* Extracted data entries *
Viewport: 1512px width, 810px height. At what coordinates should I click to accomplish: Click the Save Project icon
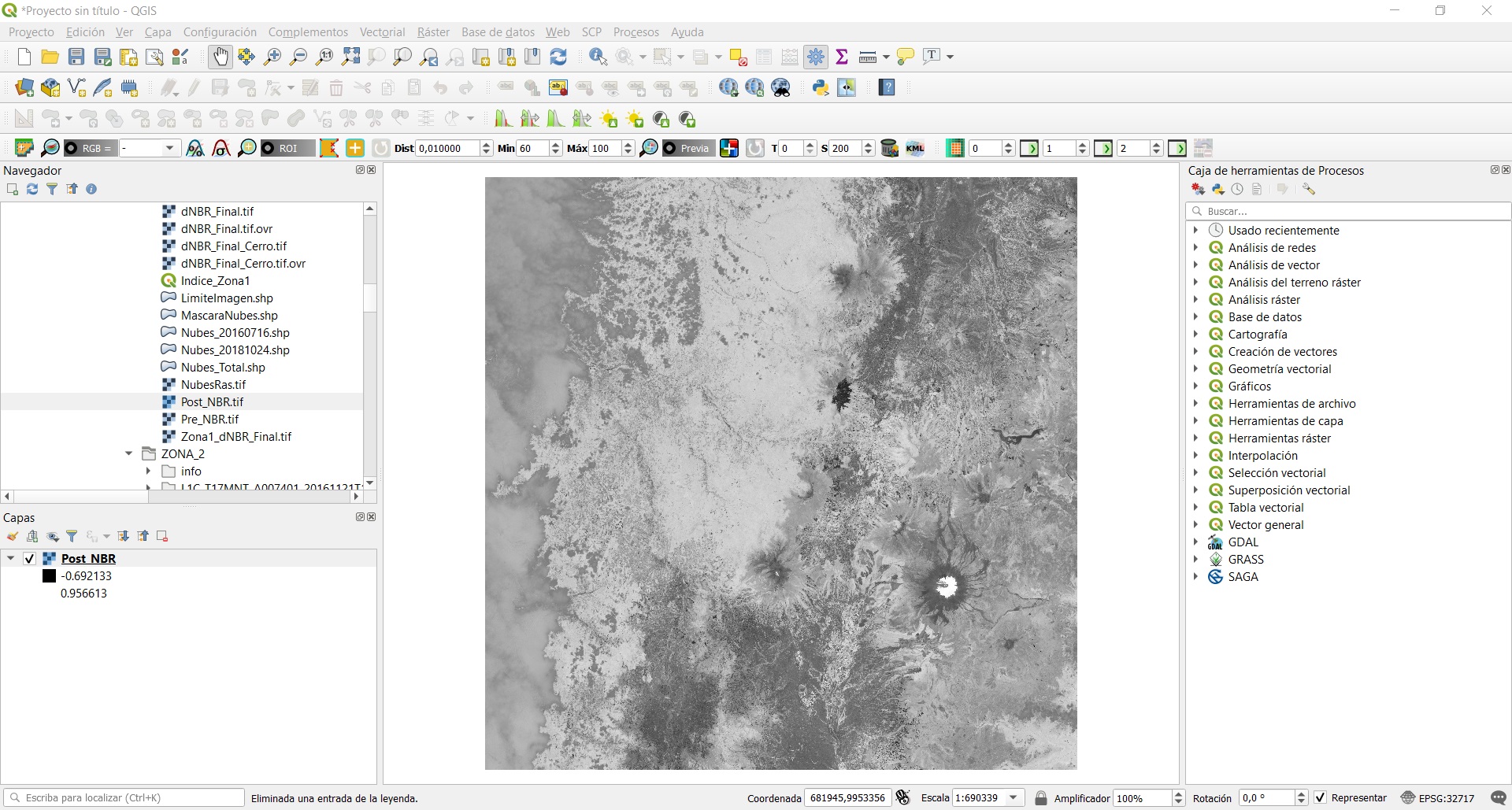pyautogui.click(x=76, y=57)
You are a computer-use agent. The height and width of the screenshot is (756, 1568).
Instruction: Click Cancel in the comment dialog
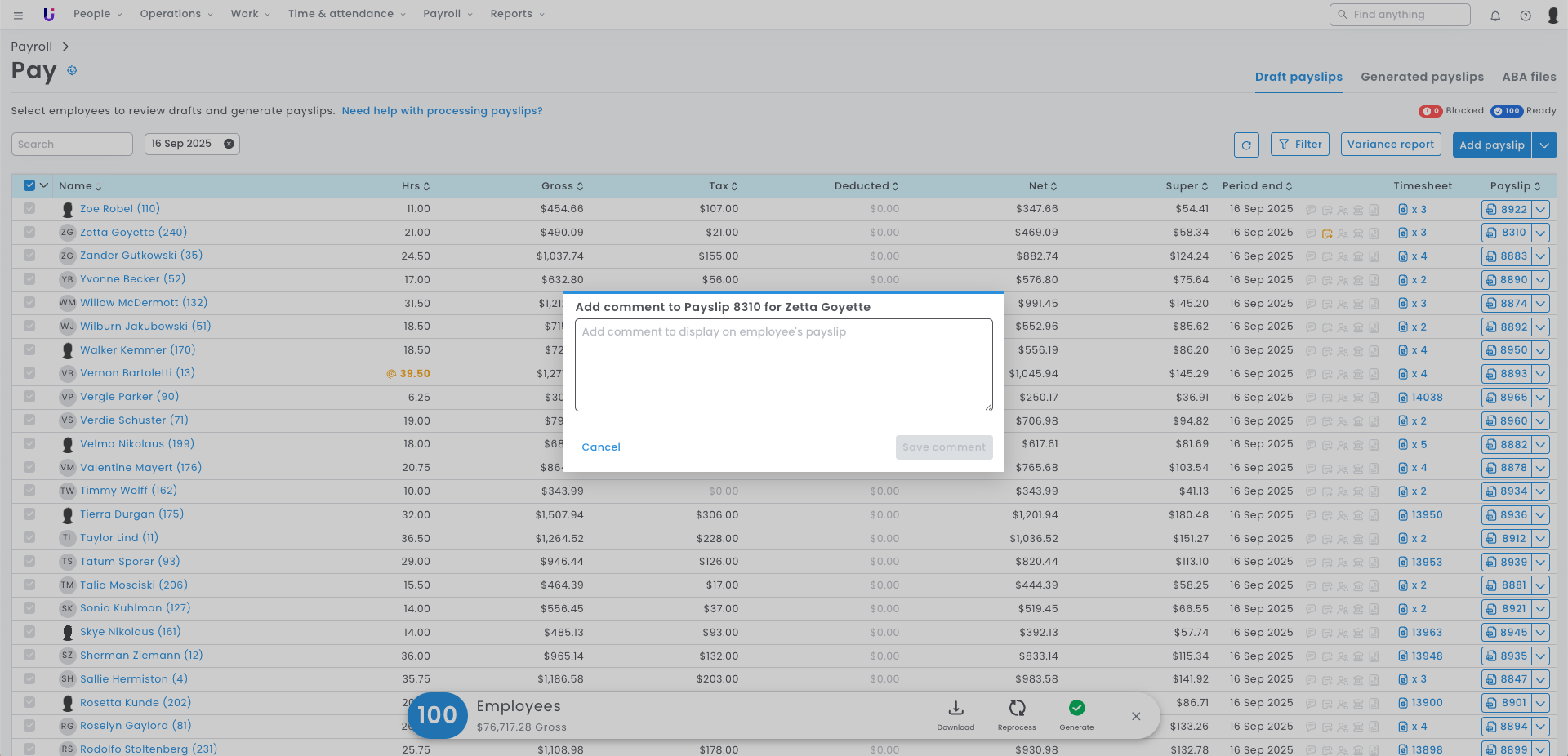(601, 447)
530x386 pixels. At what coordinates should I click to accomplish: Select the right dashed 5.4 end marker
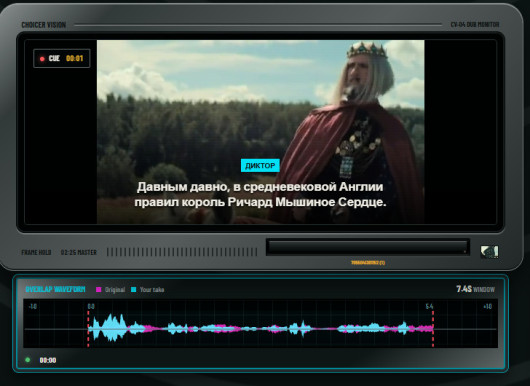[433, 329]
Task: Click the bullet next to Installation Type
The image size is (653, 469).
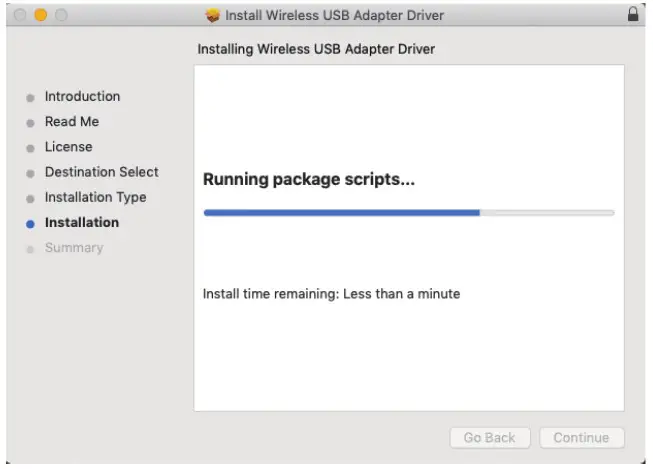Action: pos(31,198)
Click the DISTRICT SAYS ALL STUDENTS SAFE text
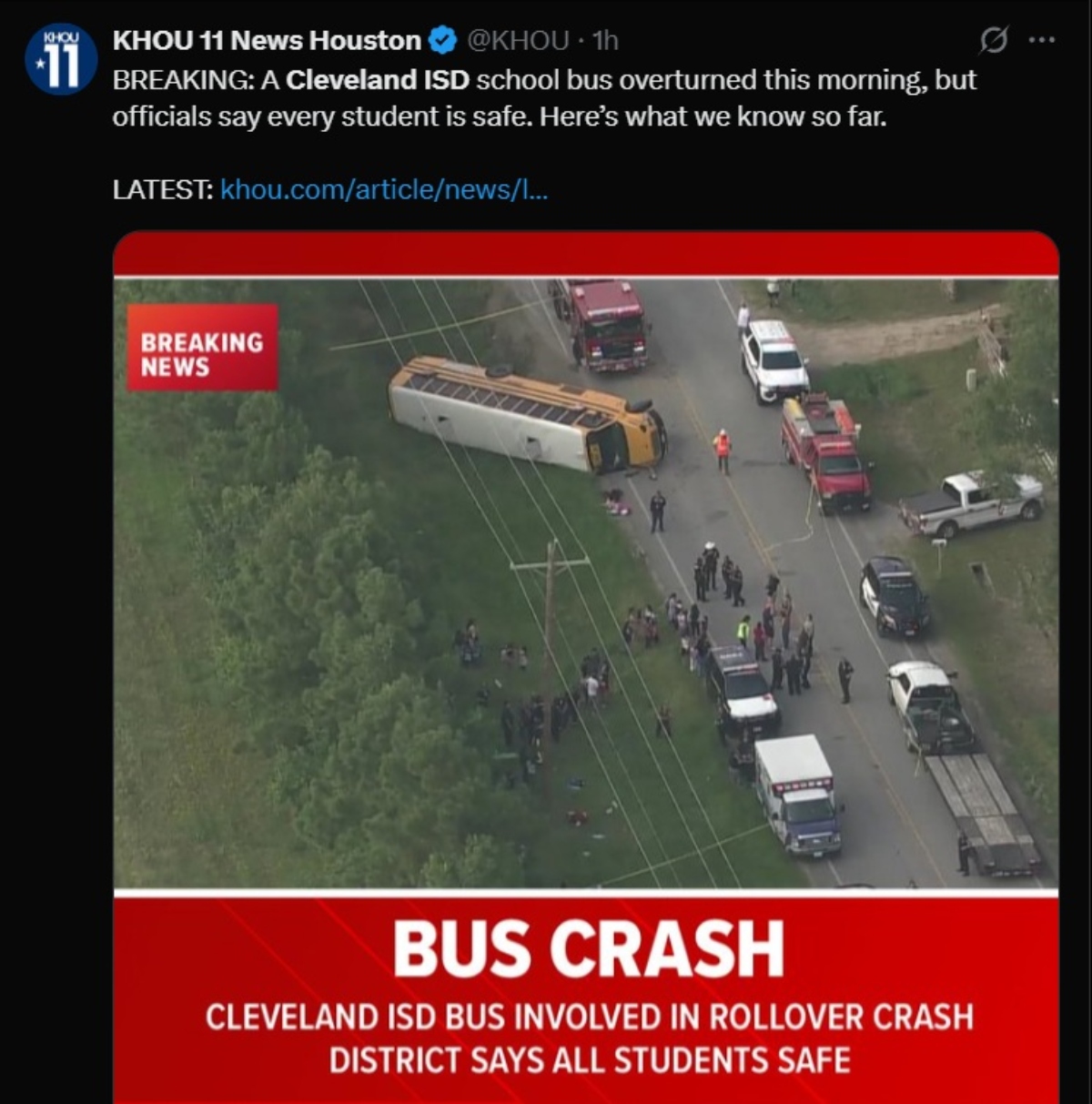 click(590, 1060)
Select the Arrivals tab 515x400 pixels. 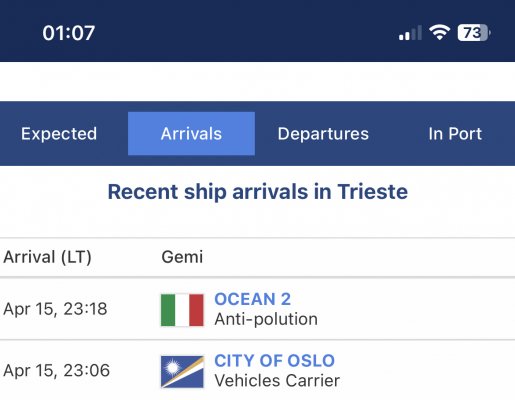pyautogui.click(x=191, y=134)
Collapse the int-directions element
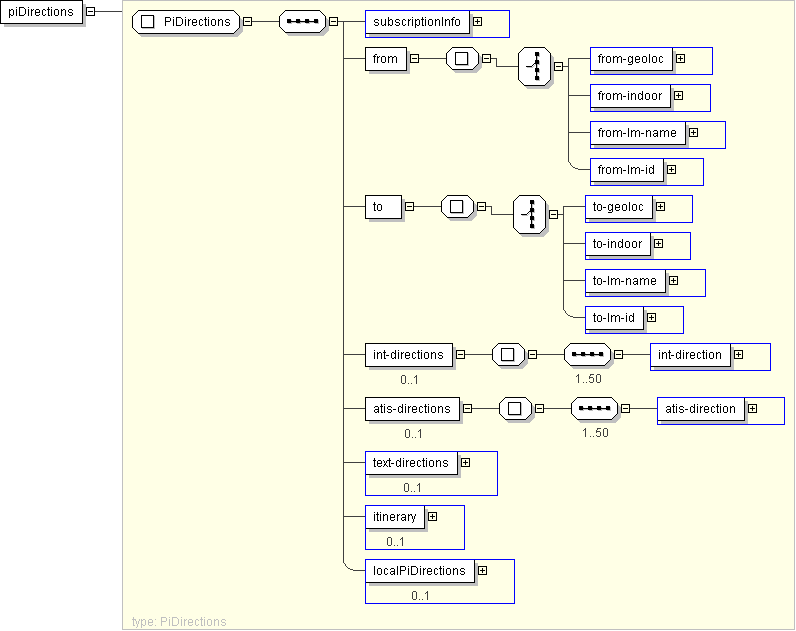Image resolution: width=796 pixels, height=631 pixels. pyautogui.click(x=460, y=354)
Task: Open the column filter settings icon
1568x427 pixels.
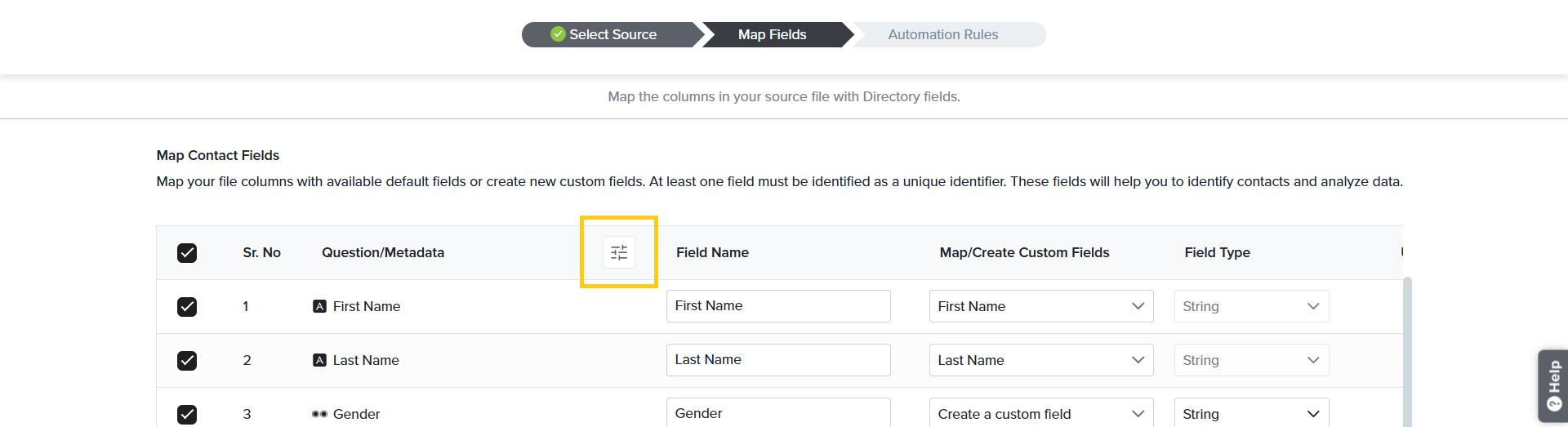Action: [619, 252]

* Task prompt *
Print, exactly and only, the lines running from the line with "Task: Open the column filter settings icon" through the last line of the data, including both. Skip any picture.

* Your solution *
Task: Open the column filter settings icon
1568x427 pixels.
Action: [619, 252]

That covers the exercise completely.